I carry all ...all I need in a basket, of needless sorrow...sorrrow.
Become heavy from a-waiting on, what seems always to come on...come on tomorrow.
The first version sounds like no more than a sketch. A tune worked on during those first album sessions in 1964 to serve whatever fragments of lyric he had to hand. It's arrangement, sentiment and place probably taken by "Part of the Wind" on the final LP. Tentative first steps ...baby steps ...away from the cocky Afro-American blues he'd been previously pushing... towards the skeletal, fragile two-minute requiems that would forever define his sound. He'd probably just met her. He came to steal her money take her rings and run, she gave him a reason to believe but from the very off he was agonising how he could hang on to his dream.
Has what i've been waiting on become further away....
Or almost gone ....out of reach for me.
A simple reverb strum on a guitar with clickety-clack hi-hat for rhythm, a little too fast, the imagery at odds with an end of session feel. A red balloon ready to be popped in the studio rest-room. A song discarded like the needles and foil; the habit either picked up as an early opioid cure for physical pain or a souvenir from a tour of Vietnam. It was hard to tell with Tim Hardin mythology. But it fuelled a continental criss-crossing existence on the same circuit as Dylan, Neil, Van Ronk, Rush, Ochs et al, A coffee house fantasy lived through Leadbelly, Guthrie and the delta blues. Hardin's path seemed particularly unsettled. Unstructured. Oregon, New York, Boston, Los Angeles...Vietnam? In LA the songs changed after he met the TV actress and model destined to occupy the most profound moments of his brief 39 years. Now the blues really began.
Has the distance left to go become further away ... far too much for me to know.
A sea with no beach for me
In 1968, two LP's under his belt, with Susan and child in tow ("I haven't any time for children although I've got a lot"), a live recording captured the tension of a typical Hardin gig. The hesitant at times soulful delivery of the song now slowed down to a rambling semi-jam fiercely held together by jazz sideman used to facilitating his "head arrangements '. It was ragged.Was it just the song or was it him? In the summer at the Albert Hall he'd fall into a stupor on stage suggesting everything suffered on a bad night. Doubled in length the song now evoked the lost at sea metaphor, drifting into the abyss but delivered as though his muse were dragging him to the depths. It was left off the live LP as released at the time, creeping out 40 years later in the post-modern afterglow of his still-born rediscovery.

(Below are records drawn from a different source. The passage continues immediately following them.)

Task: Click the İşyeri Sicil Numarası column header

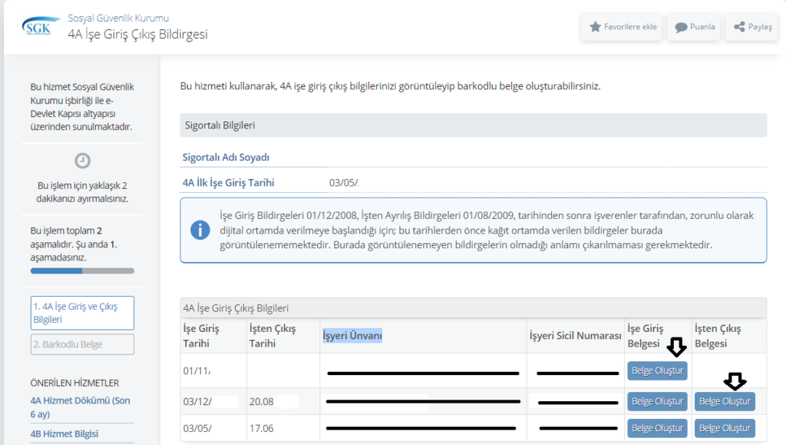Action: click(575, 336)
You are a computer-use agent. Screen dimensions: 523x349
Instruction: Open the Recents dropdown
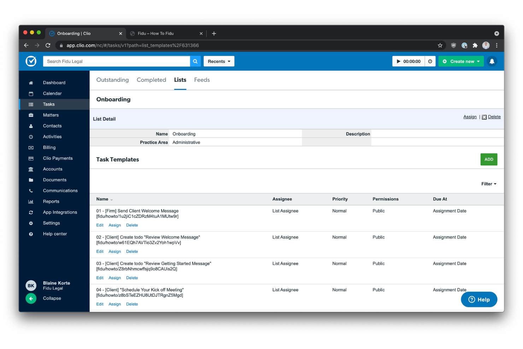(x=219, y=61)
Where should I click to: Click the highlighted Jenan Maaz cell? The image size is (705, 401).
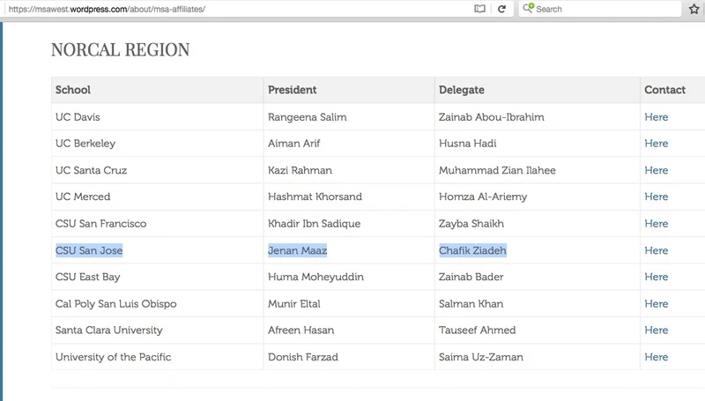pos(297,250)

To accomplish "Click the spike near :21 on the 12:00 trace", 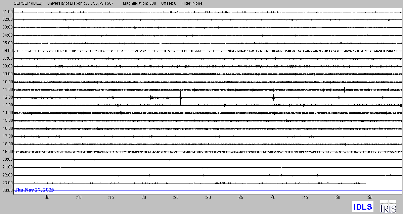I will click(x=151, y=98).
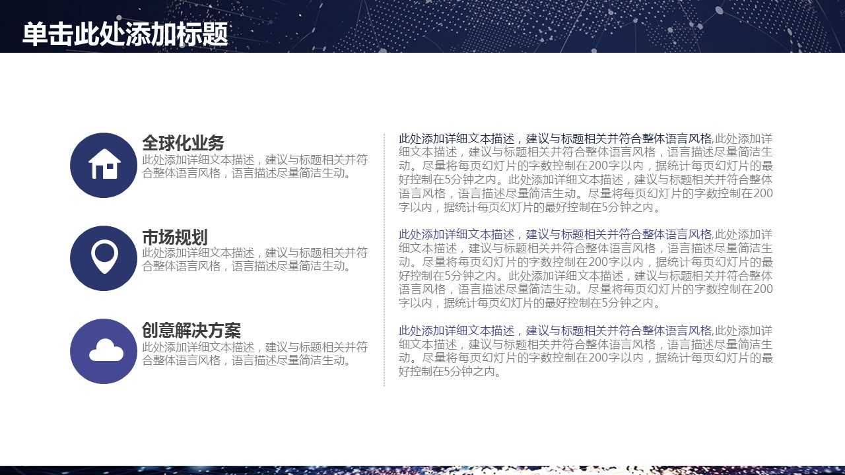Select the slide title placeholder 单击此处添加标题
Screen dimensions: 845x475
click(125, 34)

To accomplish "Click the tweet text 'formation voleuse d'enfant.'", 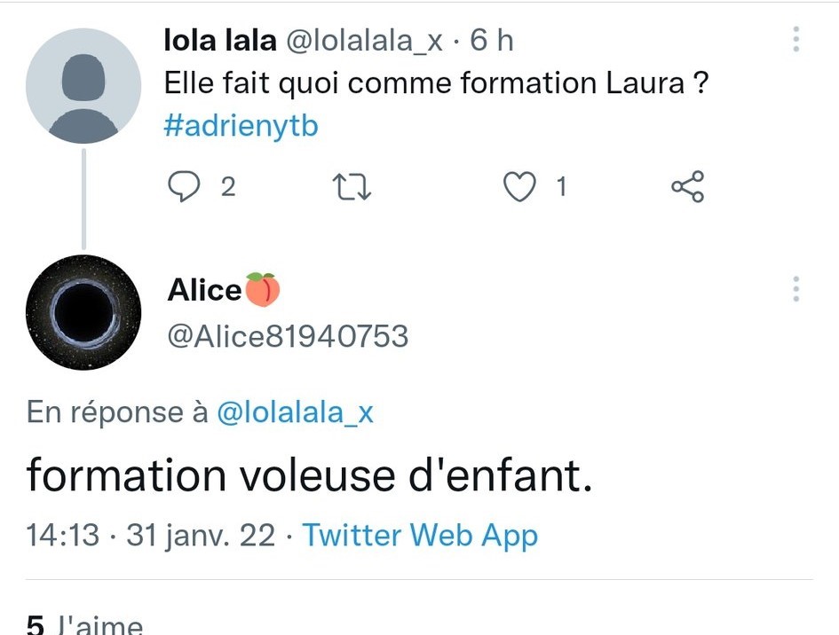I will pyautogui.click(x=308, y=476).
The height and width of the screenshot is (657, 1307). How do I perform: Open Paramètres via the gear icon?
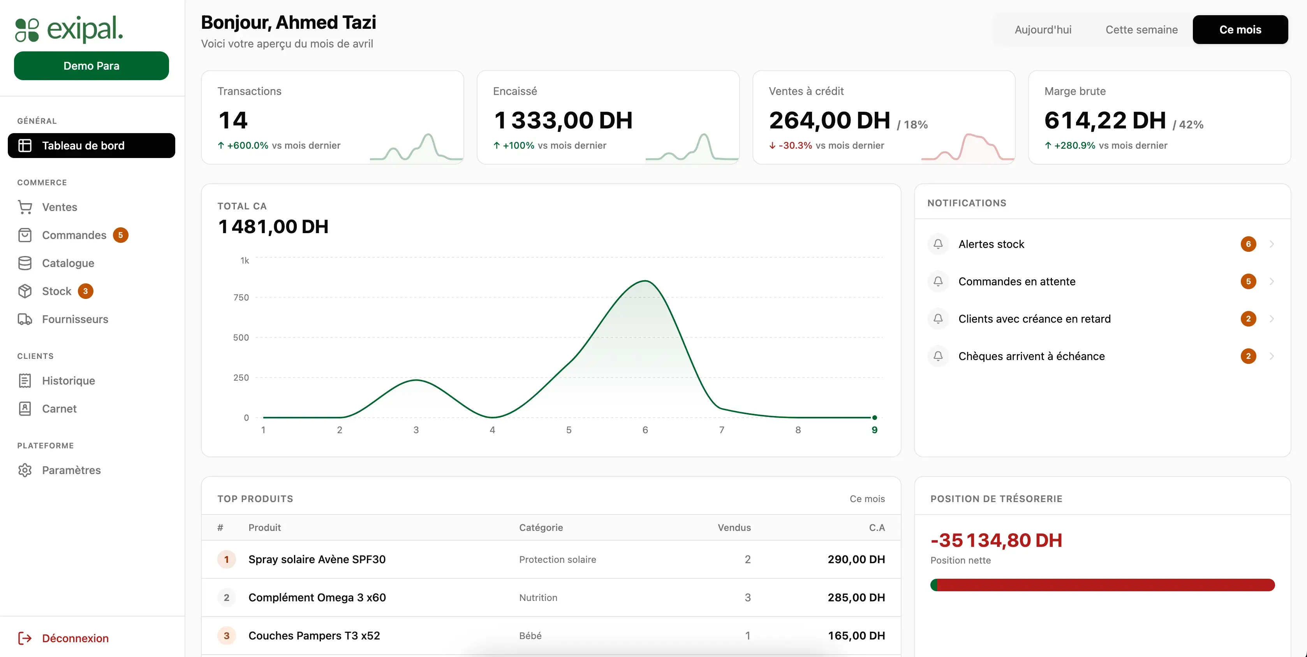point(25,470)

If i'm on an ocean without an edge of sand....
Is there any reason in trying.
A record company move to Columbia upped the stakes, but attempts to capture him in the studio was proving difficult. A studio version for an abandoned LP kept the length but sweetened the sound, with bubbling bass, chiming guitars and up tempo drumming. The song now a Marie Celeste captained by LA executives in search of a cross-over folk-pop hit for the Canyon. Eventually the studio moved into his home, the engineers and producers on call to capture him when the mood infrequently took him. It's bizarre title "Suite for Susan Moore and Damion, We are One, One, All in One" and portrait sleeve photos suggest Columbia bankrolled the wedding and reception too.
If you'd give me a thankful sight of land... your arms...
I believe ...I believe i could hold back my crying,
It would have been a poignant last sweet moment if it wasn't so chaotic. Musically it WAS the relationship, the muse had gone, the family was broken, sales were poor and there was pressure for another album to deliver. What happened in the decade after is text book tragic. Re-location to London to access NHS support for his habit, alienation of the media, badly received recordings, psychological problems, physical deterioration, social withdrawal... O.D in a Los Angeles appartment block on the last day of 1980.
If you'd give me a thankful sight of land...
I believe I could hold back my crying...my crying
If I knew
But on that final Columbia LP he nailed it. The jazz musicians were still hanging on...waiting for the moment of inspiration.The budget now provided sympathetic though certainly overdubbed strings. The music was finally perfect for the lyrics. And time had passed long enough to make the lyrics transcend the junkie woe is me schtick. In 1970 with his family life in tatters, his addictions profound and his career in freefall the time had come...It's a bit like the end of a Fellini film.